Nisha Khan, Kareem's step mother over his grave
Colin Powell said on Meet the Press:
I'm also troubled by - not what Senator McCain says - but what members of the Party say, and it is permitted to be said: such things as, "Well, you know that Mr. Obama is a Muslim." Well, the correct answer is he is not a Muslim. He's a Christian; has always been a Christian. But the really right answer is, "What if he is? Is there something wrong with being a Muslim in this country?" The answer's "No, that's not America." Is there something wrong with some seven-year-old Muslim American kid believing that he or she could be President? Yet, I have heard senior members of my own Party drop the suggestion he's Muslim and he might be associated with terrorists. This is not the way we should be doing it in America.
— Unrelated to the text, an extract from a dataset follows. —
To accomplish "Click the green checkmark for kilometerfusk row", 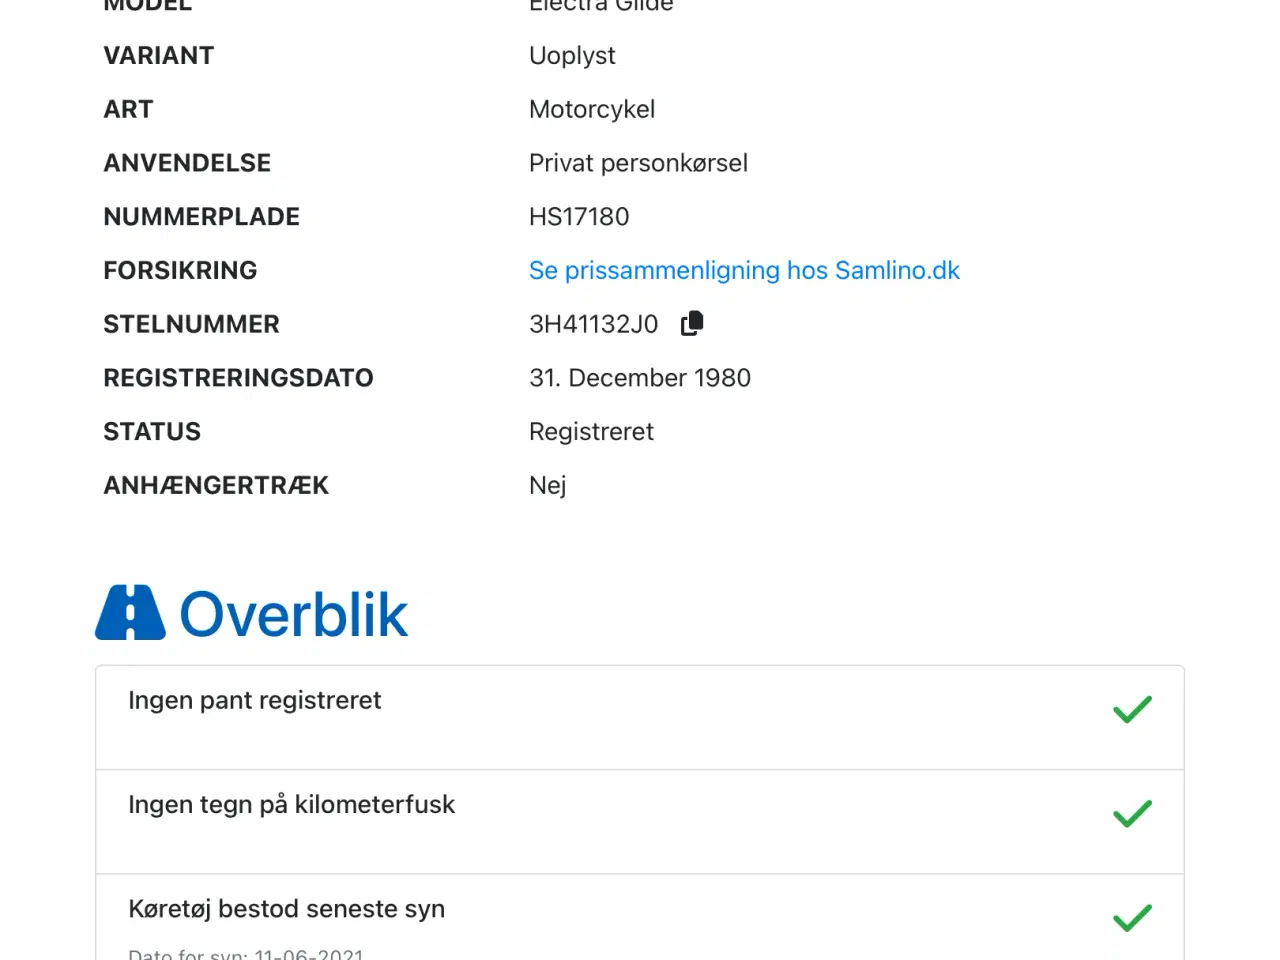I will (x=1132, y=814).
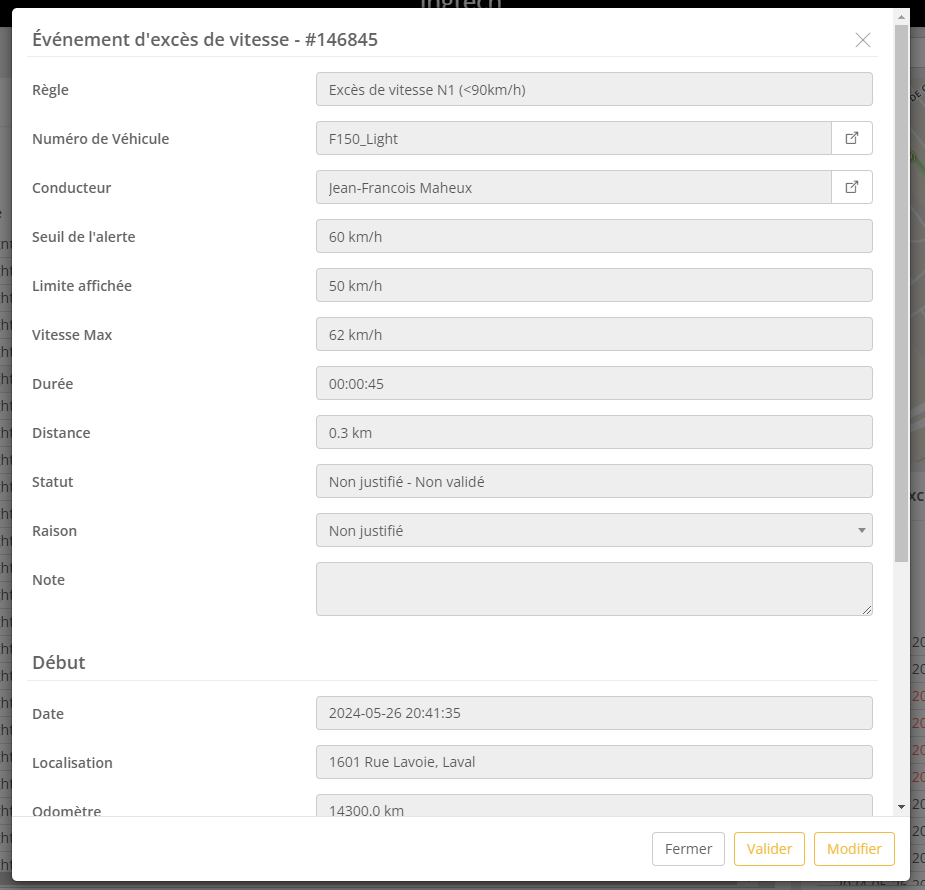The height and width of the screenshot is (890, 925).
Task: Click the Statut field
Action: pos(593,481)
I feel strongly about this particular point because of a picture I saw in a magazine. It was a photo essay about troops who were serving in Iraq and Afghanistan. And one picture at the tail end of this photo essay was of a mother in Arlington Cemetery. And she had her head on the headstone of her son's grave. And as the picture focused in, you could see the writing on the headstone. And it gave his awards - Purple Heart, Bronze Star; showed that he died in Iraq; gave his date of birth, date of death. He was twenty years old. And then at the very top of the headstone, it didn't have a Christian cross. It didn't have a Star of David. It had a crescent and a star of the Islamic faith. And his name was Karim Rashad Sultan Kahn. And he was an American. He was born in New Jersey, he was fourteen years old at the time of 9/11 and he waited until he could go serve his country and he gave his life.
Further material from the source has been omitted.